Finding of No Significant Impact Signed for the Supai Camp Improvements Environmental Assessment at Grand Canyon National Park
Contact: Shannan Marcak, 928-638-7958
Grand Canyon, Ariz. – A Finding of No Significant Impact (FONSI) was signed today by Michael D. Snyder, Regional Director for the Intermountain Region of the National Park Service, for improvements to Supai Camp at Grand Canyon National Park. These improvements will be funded in part through the American Recovery and Reinvestment Act of 2009 (ARRA).
The improvements were proposed because housing conditions at Supai Camp are currently substandard. Issues include a lack of indoor plumbing, unsafe and unhealthy housing conditions, a shortage of housing opportunities for the Havasupai Tribe at this location, and poor road conditions and configuration.
For hundreds of years, the Havasupai people have used the area that now constitutes the South Rim of Grand Canyon National Park. In the 1930s, the National Park Service (NPS) relocated Havasupai tribal members from Indian Garden and parts of the South Rim to the area now known as Supai Camp.

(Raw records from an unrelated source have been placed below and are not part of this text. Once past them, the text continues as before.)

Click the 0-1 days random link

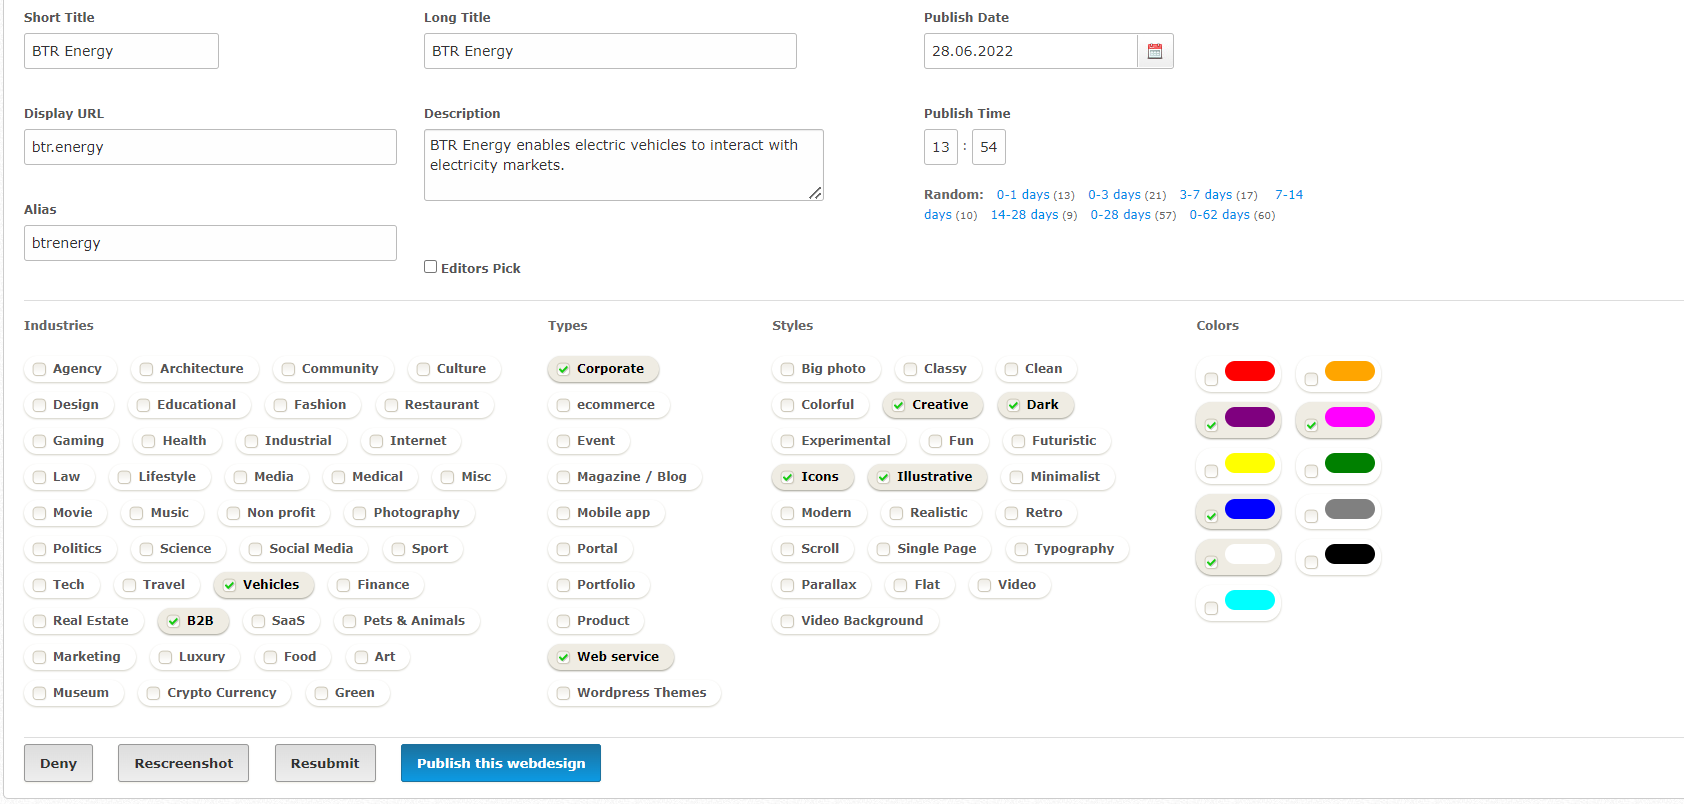[x=1022, y=195]
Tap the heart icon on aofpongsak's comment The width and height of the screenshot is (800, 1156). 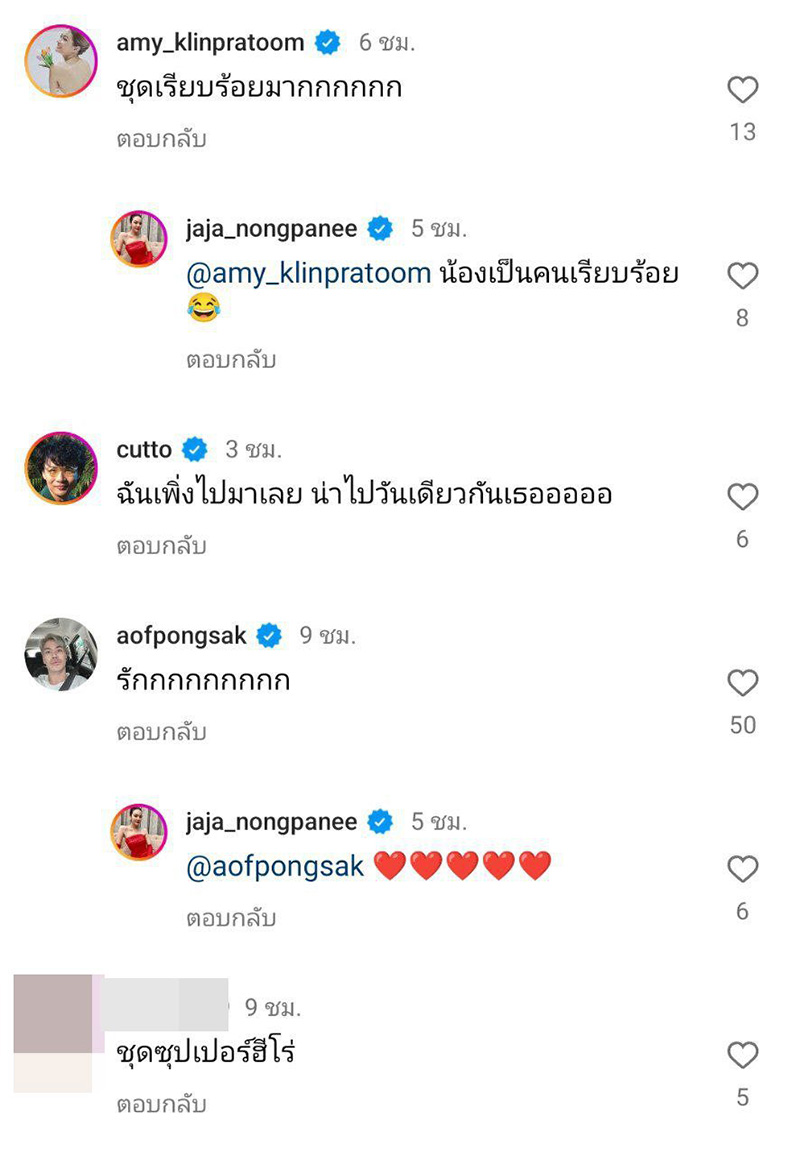[x=743, y=683]
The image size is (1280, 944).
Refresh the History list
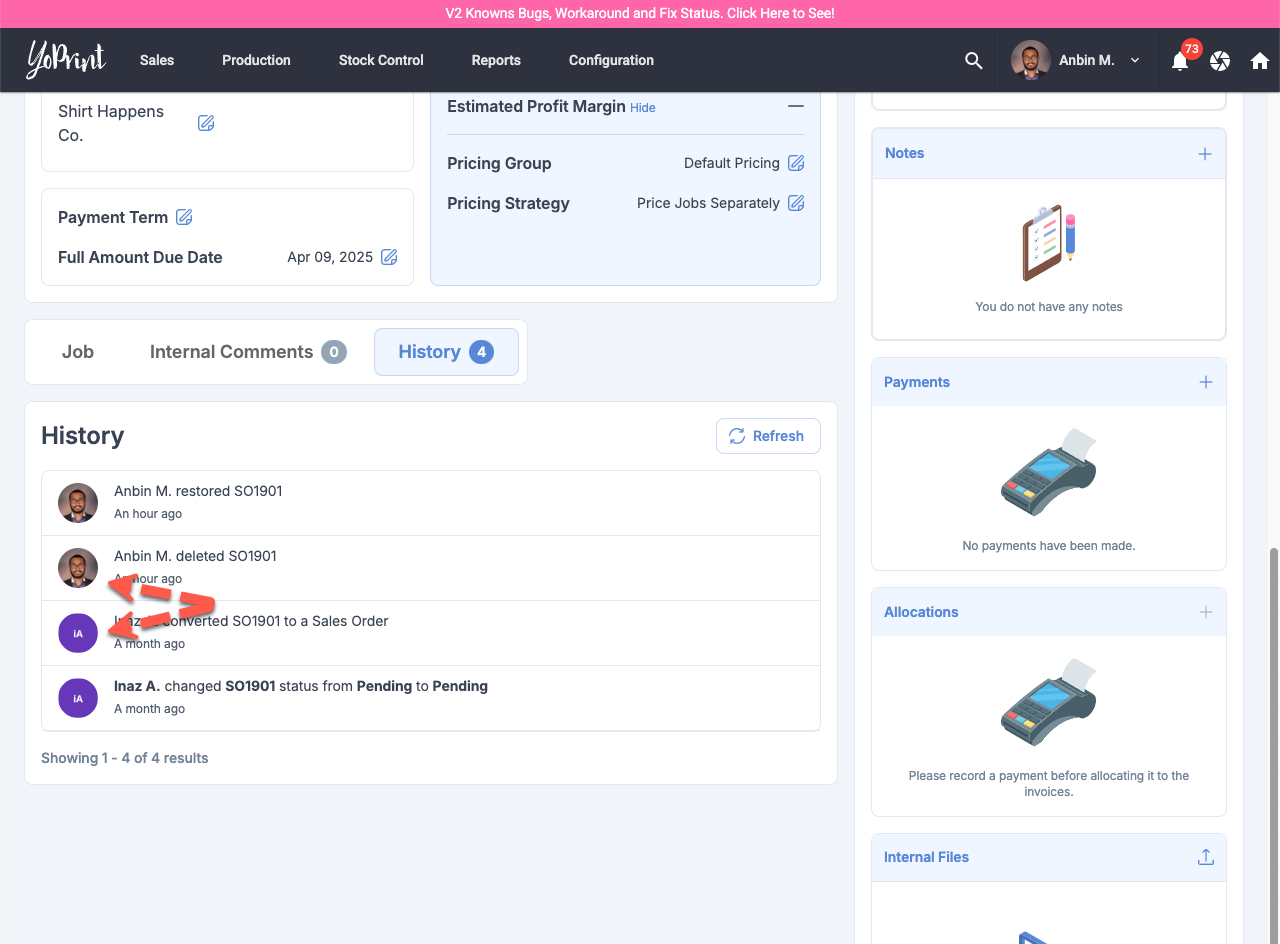point(768,436)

This Camp was established as a residential area for the Havasupai people to accommodate the tribes’ customary pattern of seasonal living that was common prior to the establishment of Grand Canyon National Park.
In August 2009 the National Park Service prepared an Environmental Assessment (EA) for Supai Camp Improvements. This EA, in accordance with the National Environmental Policy Act, analyzed the impacts that will likely result from implementation of the improvement project. In addition to a no action alternative, one alternative for addressing the purpose and need for action was evaluated in the EA. The EA was available for a 20-day public comment period. Public comments that were received were used in preparation of the FONSI.

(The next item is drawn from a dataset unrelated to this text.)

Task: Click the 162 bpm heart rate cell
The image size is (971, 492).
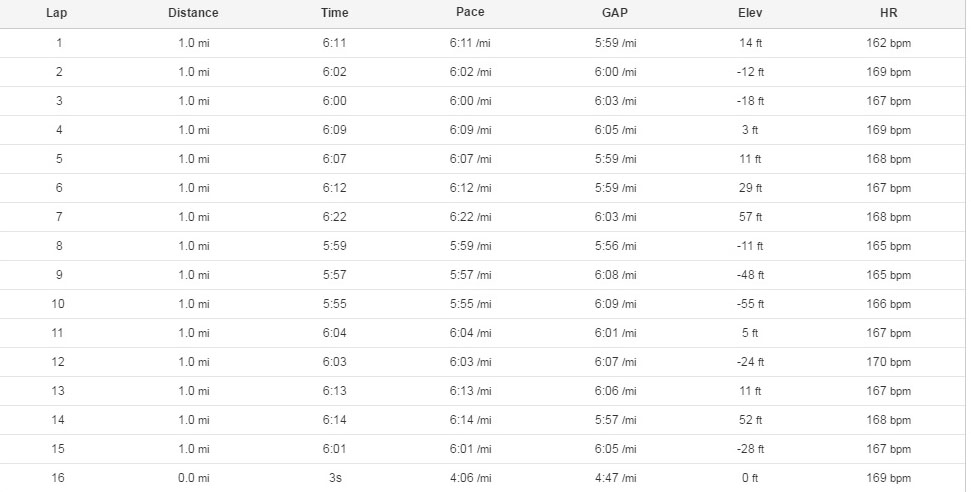Action: coord(889,43)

Actions under the preferred alternative include rehabilitation of the five existing cabins; construction of six new housing units, with up to 14 additional units as funding becomes available; installation of a new sewer line to connect Supai Camp to the park’s wastewater treatment plant; and several other minor site improvements.

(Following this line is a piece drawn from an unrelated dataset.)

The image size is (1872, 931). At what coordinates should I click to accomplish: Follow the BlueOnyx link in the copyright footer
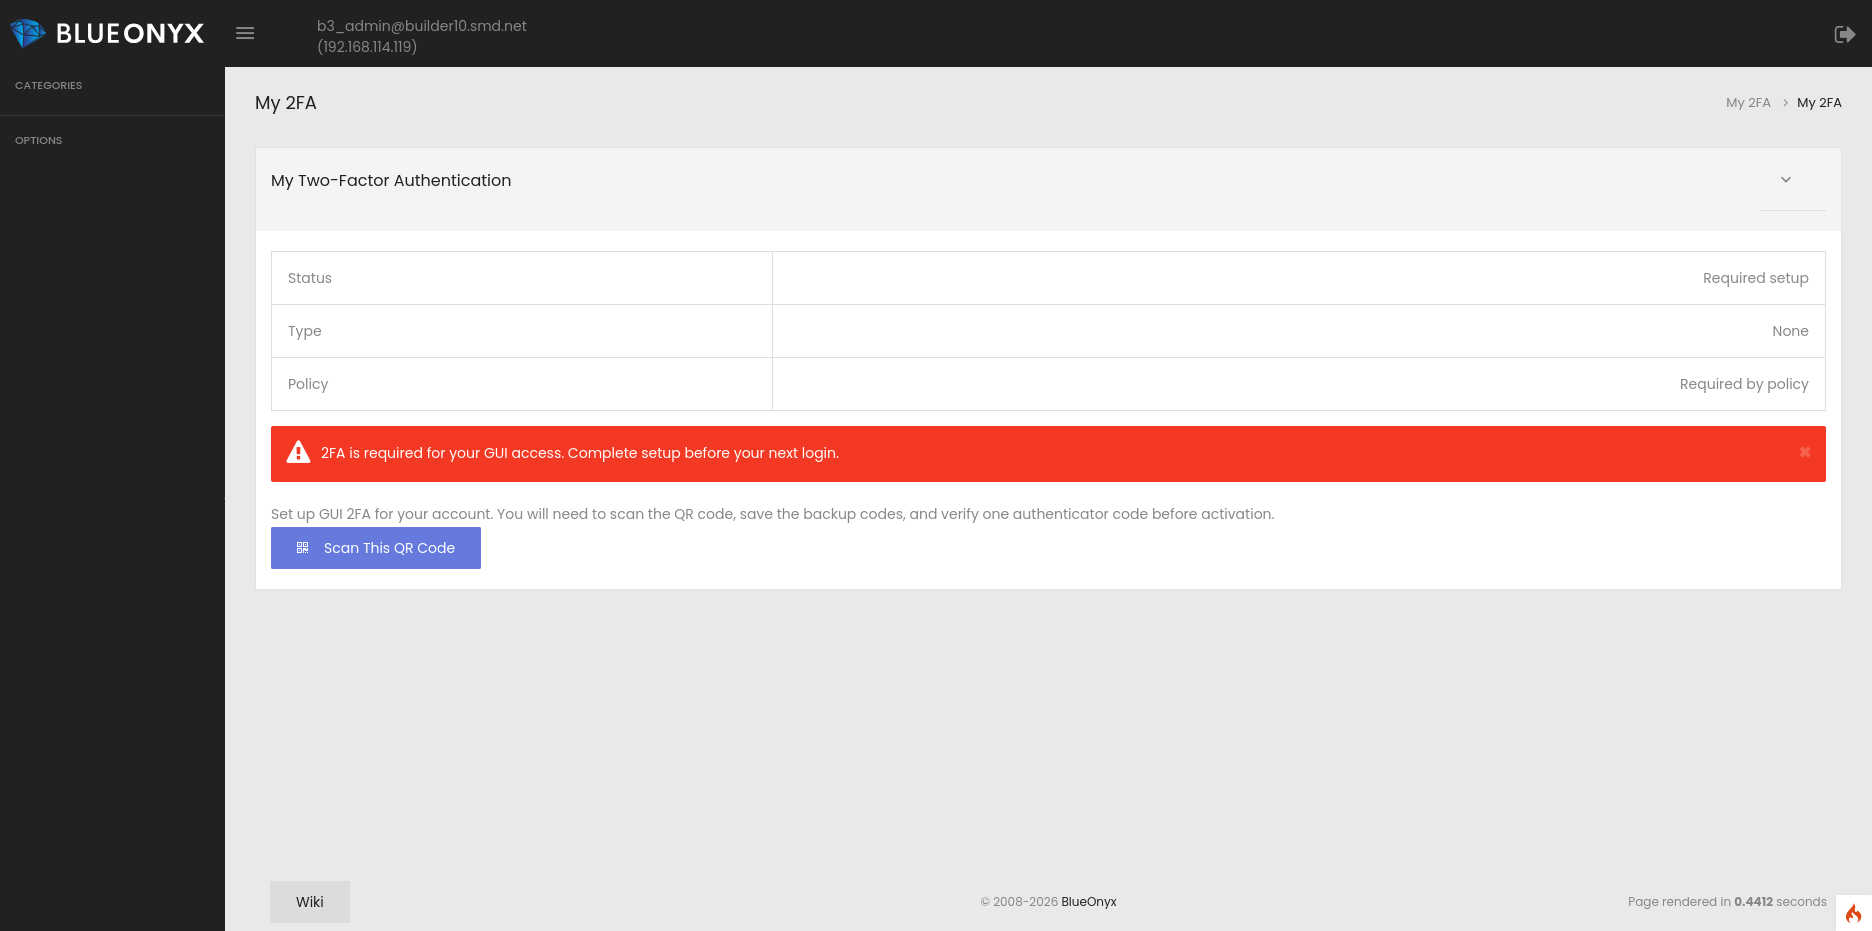1088,902
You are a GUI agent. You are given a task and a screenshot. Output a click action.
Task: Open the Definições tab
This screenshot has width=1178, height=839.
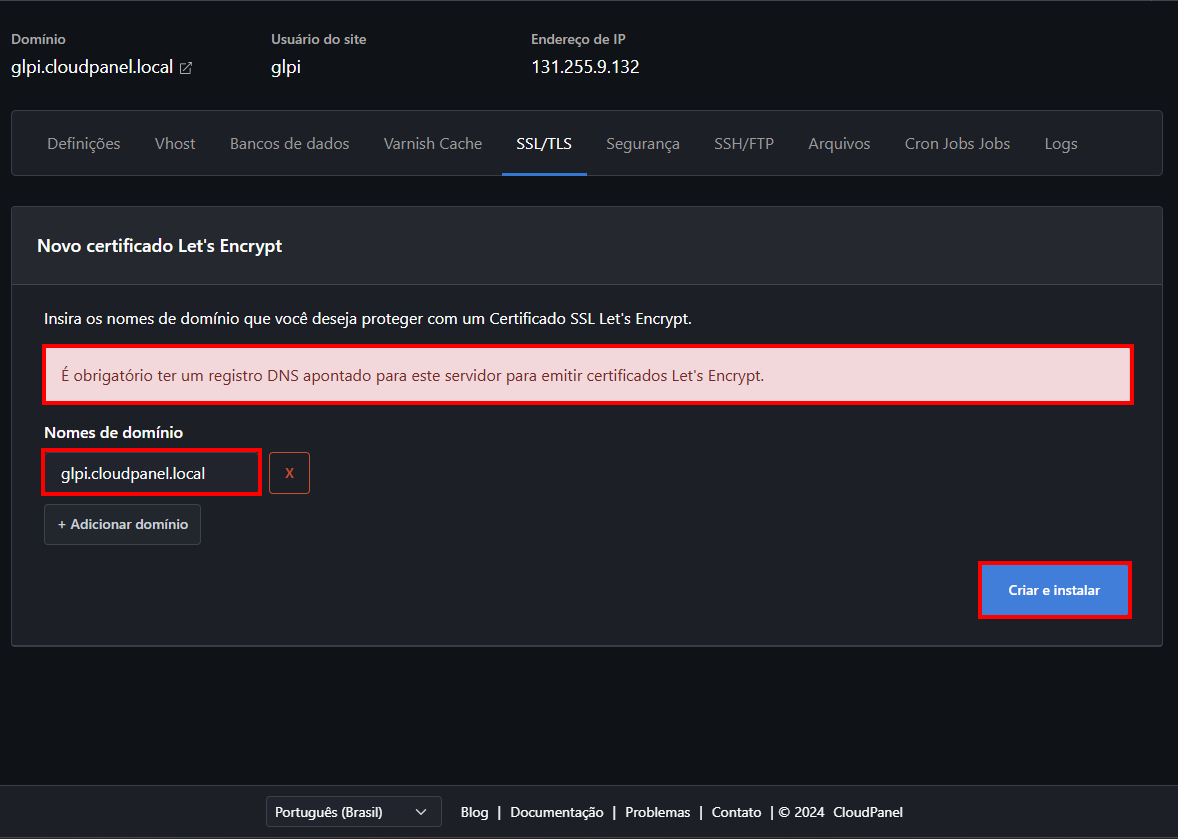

The Intermountain Regional Director concluded that implementation of the preferred alternative does not constitute a major federal action that would significantly affect the quality of the human environment and is not an action that normally requires preparation of an environmental impact statement (EIS).
A portion of this project will be funded by the ARRA which will invest $750 million in nearly 800 projects throughout the country. Recovery Act projects were selected through a rigorous process that identified projects meeting specific criteria to address the highest priority mission needs, create the largest number of jobs in the shortest period of time, and create lasting value for the American people. The Supai Camp Improvements project was selected because it will address high priority health and human safety concerns and provide increased employment and education opportunities to Havasupai tribal members.
Those interested in viewing the FONSI may do so on the National Park Service Planning, Environment and Public Comment website at http://parkplanning.nps.gov/grca. For questions and additional information about this project please contact Rachel Stanton, Project Planning Lead at (928) 774-9612.
To download the news release in .pdf format, CLICK HERE.
Did You Know?
At the bottom, where Unkar Creek joins the Colorado River sits Unkar Delta where prehistoric Pueblo people occupied numerous sites here for about 350 years (A.D. 850 to A.D. 1200)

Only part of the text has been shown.